As I shovelled this year’s precious harvest of compost from the bin to mulch the raised beds, I pondered the allotment year that’s ending and what I have learned:

>> The no-dig method has completely won me over, supported by what I learned way back in March at Charles Dowding’s veg growing course at his inspiring garden ‘Homeacres’ near Shepton Mallet. My experience of that day and Charles’s various books as well as his website and that of his partner Stephanie Hafferty have all provided a wealth of practical guidance and good sense that have convinced me to follow the no-dig method which I started this year. It’s less work, there are already considerably fewer weeds and the ground is much less claggy when wet. Productivity seemed about the same so I look forward to next year and seeing the quality of what is grown in this way when the soil structure has had longer to establish.

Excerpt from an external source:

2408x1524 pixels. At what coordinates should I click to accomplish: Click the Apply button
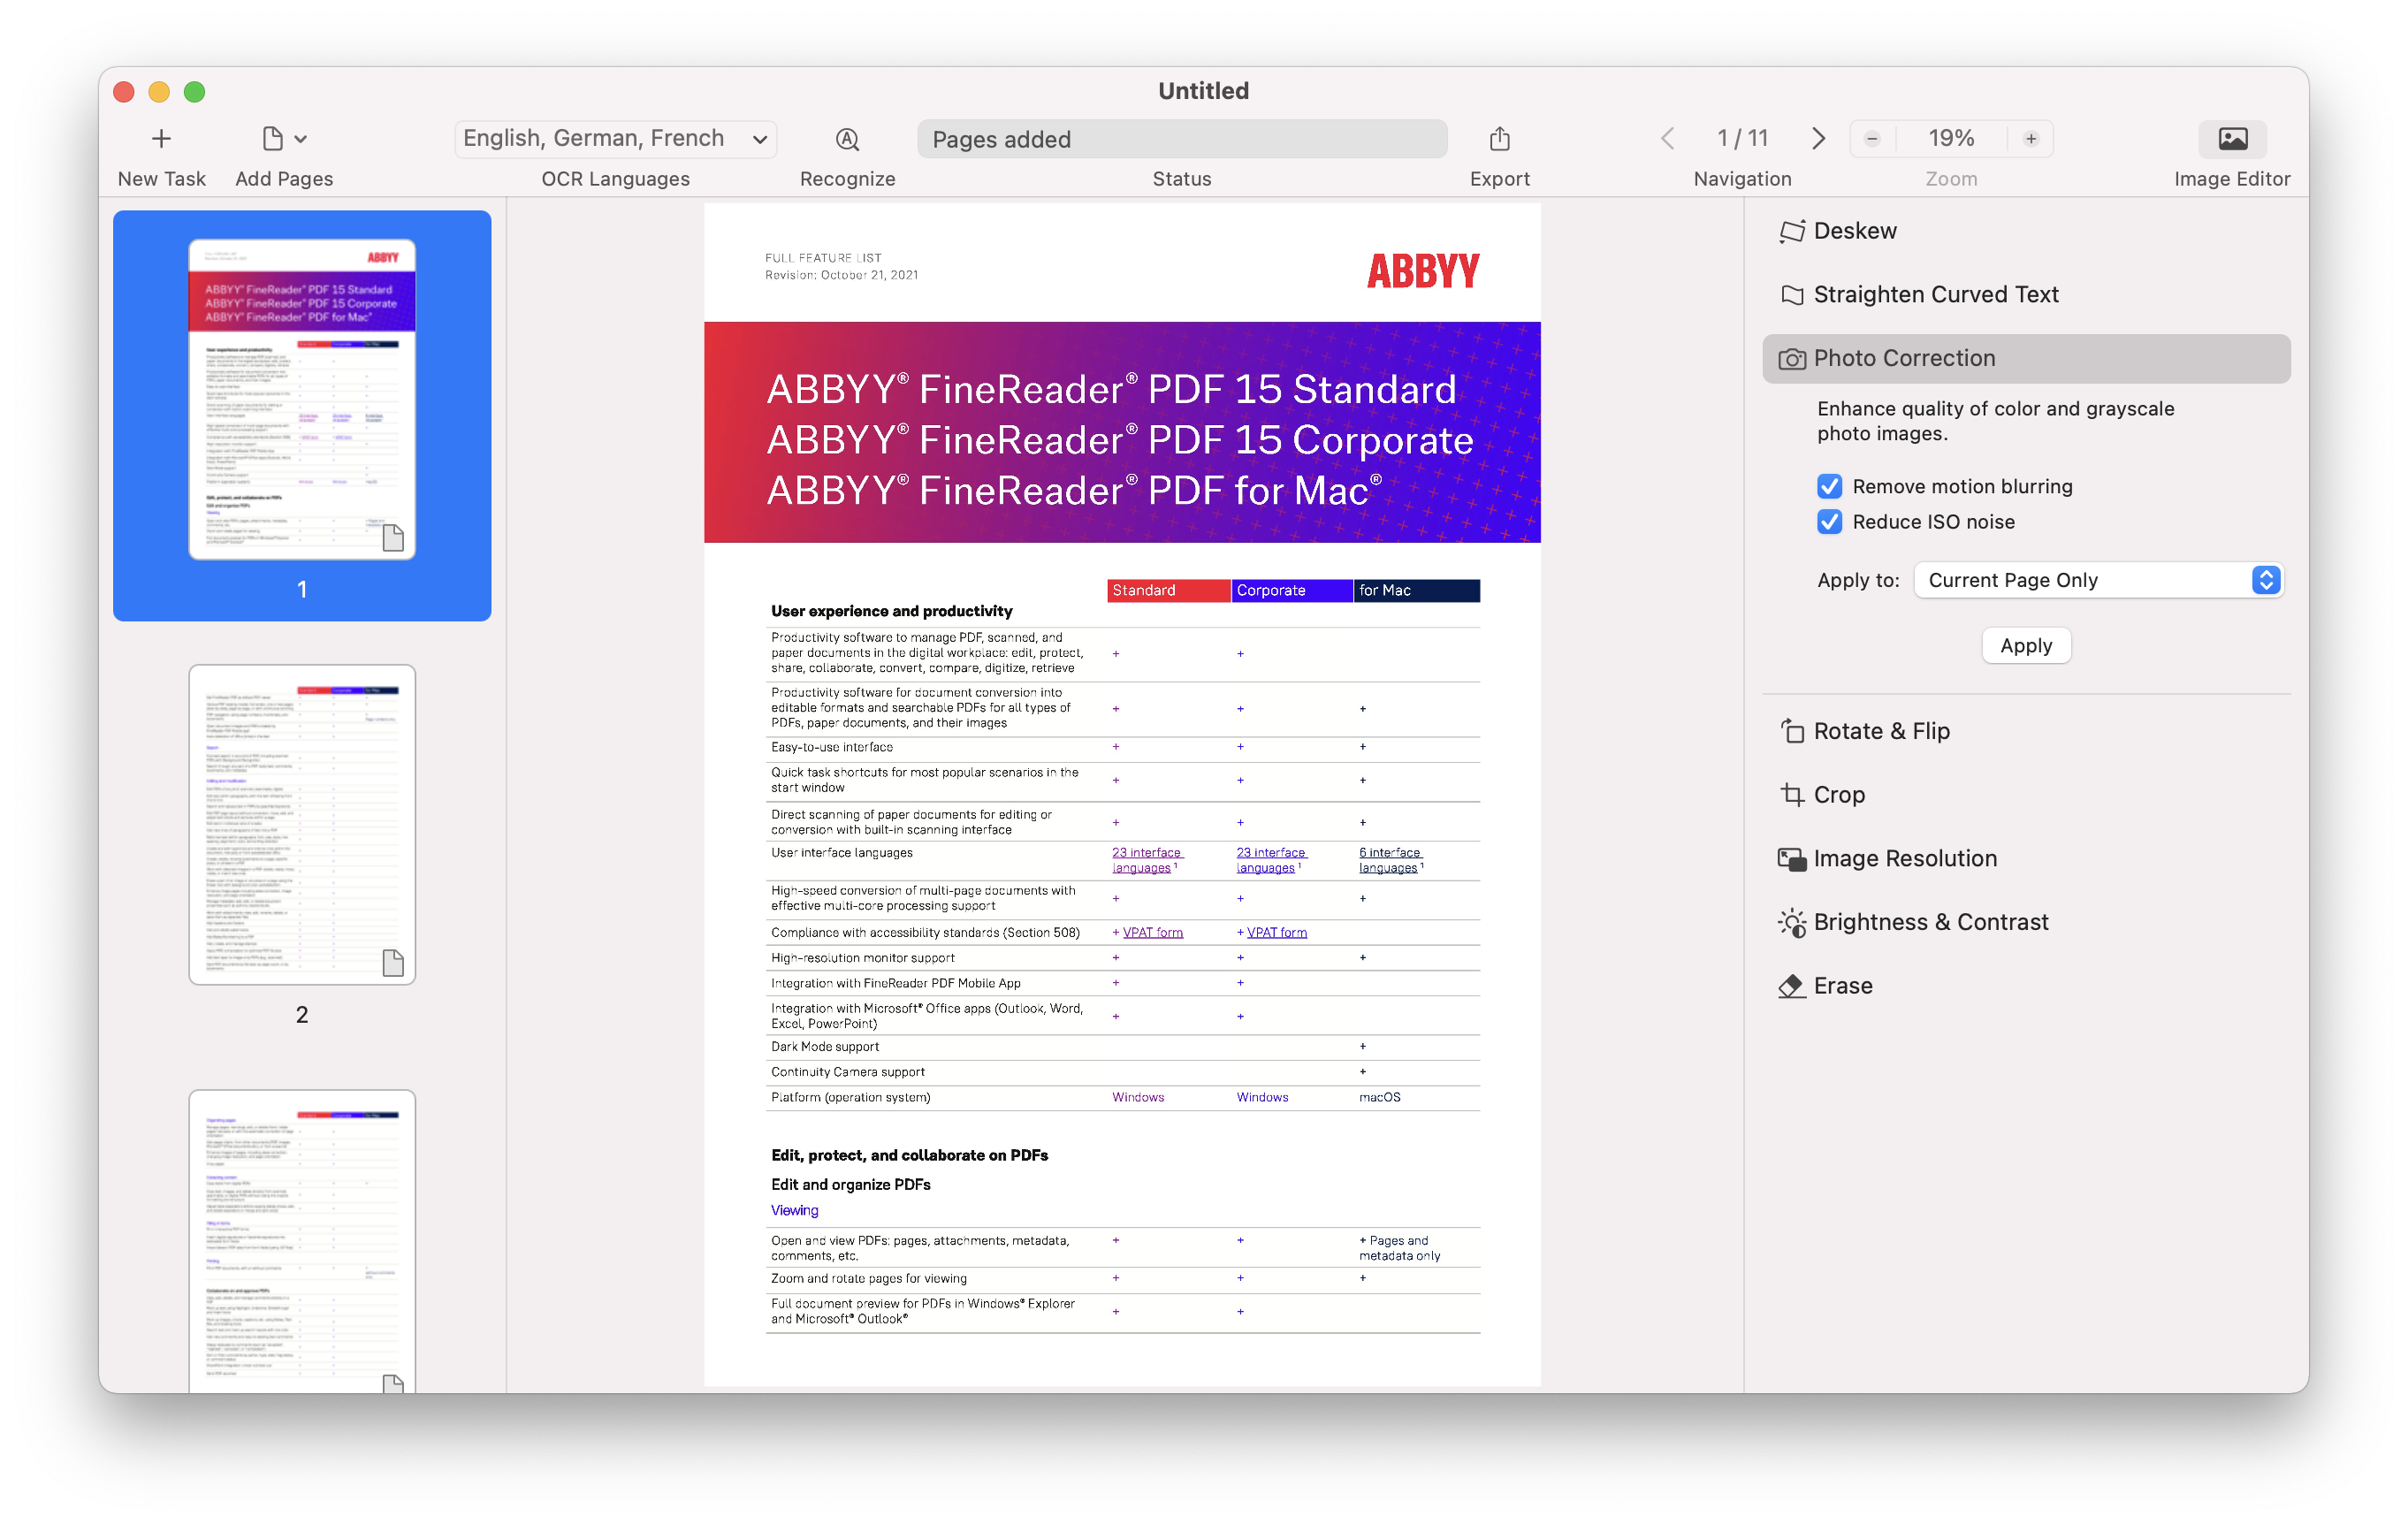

>>Romantic notions of ‘heritage’ and ‘open source’ seeds led me to spend a disproportionate amount of time and money chasing down seeds and tubers from various arcane sources. Despite almost obsessive nurturing (or perhaps that’s the problem??), the results have been generally disappointing – specifically with red sweetcorn, oca, crosnes and mashua.  I don’t really  have enough space for such fancies and will instead grow (though I’m sure I will be seduced occasionally) what I know will work. AGM status is not given for no reason.

>>The morello cherry tree established well but the entire crop disappeared overnight and I don’t feel like making little net sleeves for the branches to protect future bounty so I have decided to cut my losses and ordered a pear tree to replace it. The cherry tree will go into the wild part of the site for the birds to enjoy.

>>I must net seedling pea plants immediately or the pigeons will get them!

>>Magpies can evidently find their way into spaces that even a micro carrot root fly cannot, so I must bring a darning needle & thread to sew up the micromesh rather than relying on string ties. (Why magpies would want to go into a cloched carrot patch is beyond speculation.)

>>Strawberries, wild and cultivated, spread everywhere given half a chance, and slugs just love them, so I must be much more ruthless in weeding them out and abandon all idyllic notions of sweetly jewelled & orderly clumps bordering my beds. Though I do intend to keep the high-rise shelf in the fruit cage with Mara des Bois strawberries in Moorland Gold ‘grow bigs’ which were really successful.

>>Golden beetroot are delicious and don’t get woody when big. Grow more of them!

>>Salvia ‘Amistad’ becomes thuggishly large towards the end of summer. I will leave them in situ in the flower bed for now in the hope that the roses can do their thing in early summer before the salvias get too big, but may have to transplant them back to the garden.

>>Flower sprouts are easy to grow and delicious – as well as looking great.